Divulgação É fácil perceber o quanto este “Persépolis” é diferenciado. Basta sentarmos na poltrona (relaxar) e esperar as luzes se apagarem para a projeção começar. Nada mais. Nos takes iniciais já notamos claramente o jeitão cult desta animação, capaz de dar dinamismo aos traços autorais da criadora/personagem Marjane Satrapi. Emprestar movimentos a HQ homônima (de onde o longa se origina) foi uma saída arriscada, sobretudo pela simbologia simplista dos relatos gráficos de Marjane, contudo, magnânima criatividade de formas acrescentou um charme extra para os 24 quadros que compõem cada segundo de imagens - inesquecíveis para o público.

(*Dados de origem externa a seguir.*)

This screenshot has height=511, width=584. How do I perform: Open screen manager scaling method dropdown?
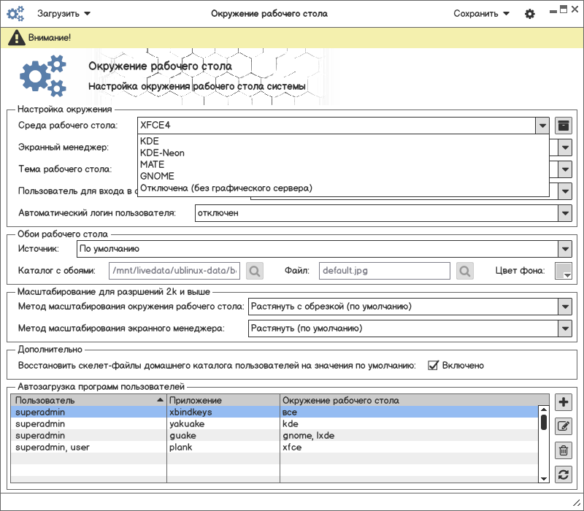tap(564, 329)
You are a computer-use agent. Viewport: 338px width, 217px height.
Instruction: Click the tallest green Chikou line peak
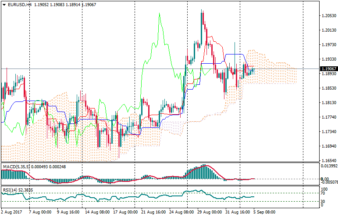159,14
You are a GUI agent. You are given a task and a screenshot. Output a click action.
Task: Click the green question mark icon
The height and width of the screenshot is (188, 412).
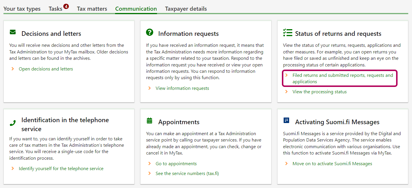149,32
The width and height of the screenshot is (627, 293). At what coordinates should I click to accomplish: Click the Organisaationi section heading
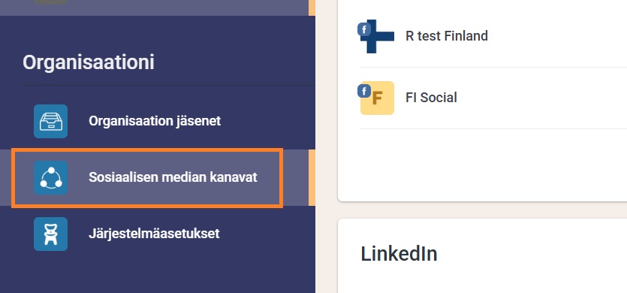(x=89, y=63)
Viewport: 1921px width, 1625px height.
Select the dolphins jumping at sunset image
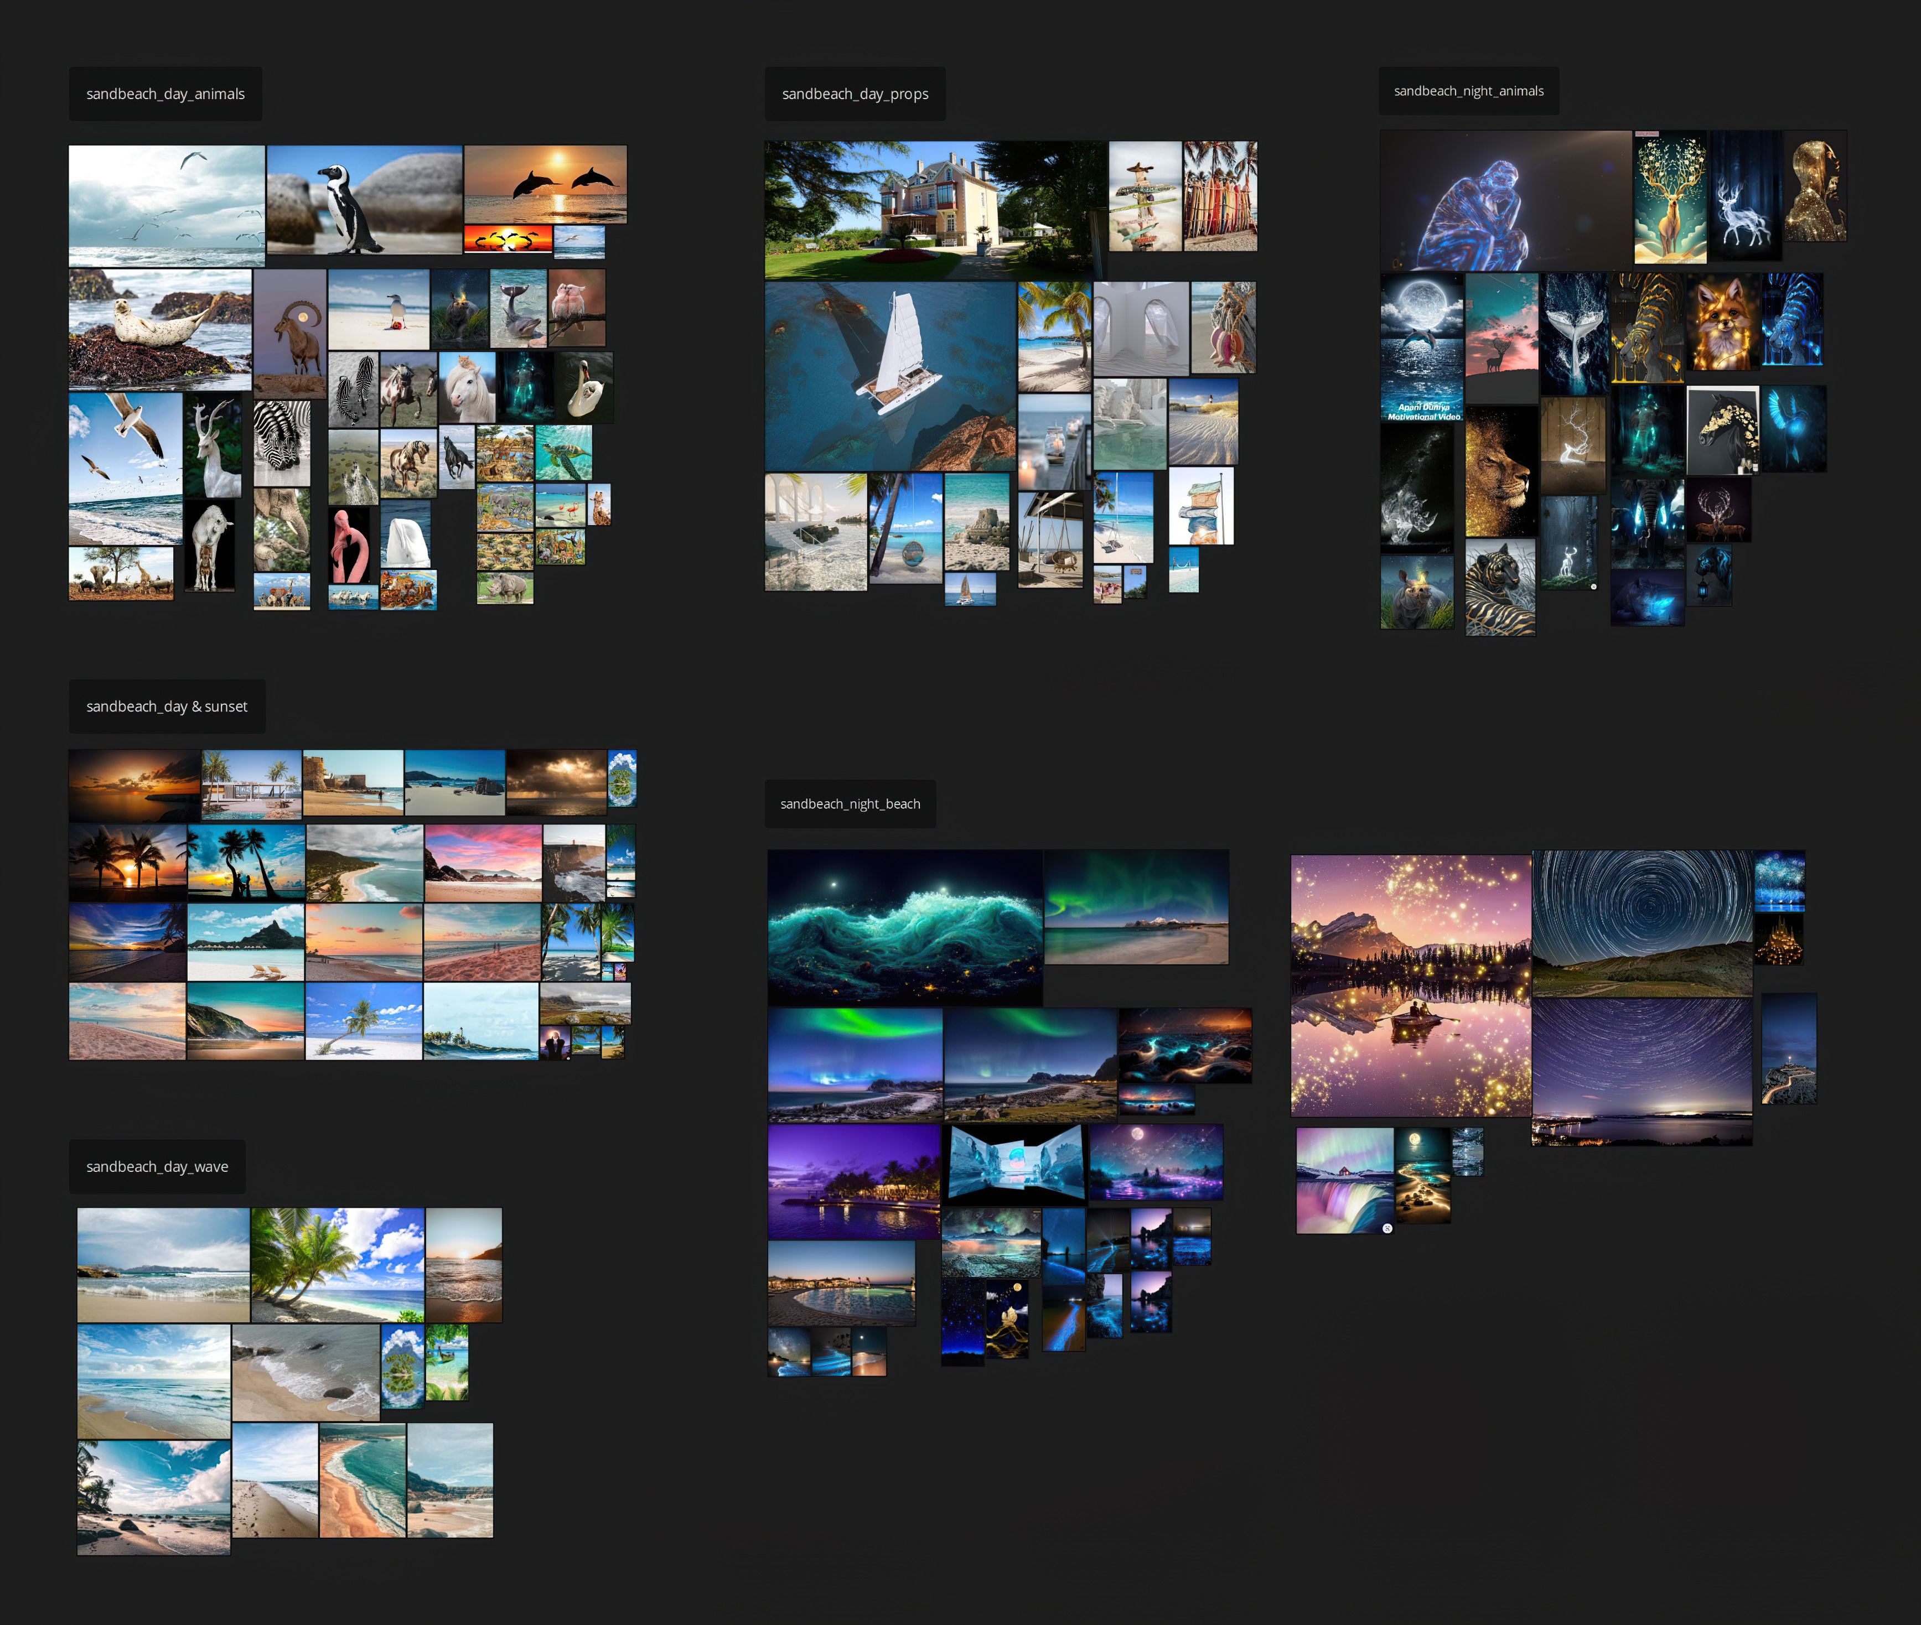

O forte apelo visual (clássico) fica explicitado pela beleza dos contrastes. Basicamente filmado/pintado em "Preto & Branco" (mantendo a forte acuidade dos quadrinhos), a produção arranja saídas inspiradas para desenvolver uma palheta incessante de alternativas para trabalhar cada desenho - neste aspecto de dualidade cromática. Sem menosprezar a obra ilustrada, vale citar. A cultuada autora iraniana assume (também) a co-direção do projeto, elevando seu preceito autobiográfico para o campo cinematográfico. A presença desta figura central (tanto na realidade quanto na ficção) garante autenticidade ao relato (verídico) e não destoa da agraciada concepção inicial, quando o primeiro volume de “Persépolis” chegou às prateleiras - com enorme sucesso - em 2000.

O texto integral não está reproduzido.